--- BEGIN SOURCE EXCERPT ---
You’ve got a sick inventory now, and we can get started on preserving those bits. Owens suggests running a fixity check to take stock of each digital object at the start, and then moving on to making copies. Both Owens and the NDSA indicate that it’s generally best practice to keep at least 2-3 copies, and to store those copies each in different ways and locations, so that each copy faces a different type of disaster risk. How do you do that though? Actually, a lot of institutions collaboratively form “consortia” like MetaArchive and Data-Pass where “one institution [hosts] a staging server, to which the other partner institutions transfer their digital content.” (From Theory to Action) So multiple organizations can help each other out with storing their digital content. Sweet. Let’s be friends. (You send them some copies.)

Oh, but that first fixity check wasn’t enough. You’re not done now. You just made a bunch of copies of your files and transferred them to your bud to store! Run another fixity check (maybe using a sweet cryptographic hash or checksum) to make sure that all your files got copied correctly. Any time you make new copies, or transfer those copies you gotta check those files to see if they’re still identical to the originals! Also– it’s probably a good idea to run some fixity checks periodically to make sure everything’s chill.

But say— what if everything’s not chill?

You’ve got some numbers that just aren’t adding up, could it be that some of your files got corrupted? You gotta fix those. Using the results of your fixity check you can identify which files aren’t totally correct and try to make new, better copies, or you can attempt to repair the file. “This is done by replacing corrupted data with the distributed, replicated, and verified data held at “mirroring” partner repositories in multi-institutional, collaborative distributed networks. The consortia groups MetaArchive and Data-PASS use LOCKSS (“Lots of Copies Keep Stuff Safe”) for this kind of distributed fixity checking and repair. ” (NDSA Storage Report)

So remember those copies you sent to your friends? Because you have multiple copies of your stuff, you can use those to help fix all your broken ones! Sweet, geographic redundancy really pays off.

Am I done?

NO!

We still gotta think about security and access!
--- END SOURCE EXCERPT ---
--- BEGIN DATA BLOCK ---
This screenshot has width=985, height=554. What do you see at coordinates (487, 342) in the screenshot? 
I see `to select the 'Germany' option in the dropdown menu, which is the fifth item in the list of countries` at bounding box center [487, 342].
--- END DATA BLOCK ---
Return the passage of the digital preservation text that begins at the words "But say— what if" and ends after the words "(NDSA Storage Report)", copied word for word. The listing has no connection to the digital preservation text.

■ **RESULT OF THE EXERCISE**:
But say— what if everything’s not chill?

You’ve got some numbers that just aren’t adding up, could it be that some of your files got corrupted? You gotta fix those. Using the results of your fixity check you can identify which files aren’t totally correct and try to make new, better copies, or you can attempt to repair the file. “This is done by replacing corrupted data with the distributed, replicated, and verified data held at “mirroring” partner repositories in multi-institutional, collaborative distributed networks. The consortia groups MetaArchive and Data-PASS use LOCKSS (“Lots of Copies Keep Stuff Safe”) for this kind of distributed fixity checking and repair. ” (NDSA Storage Report)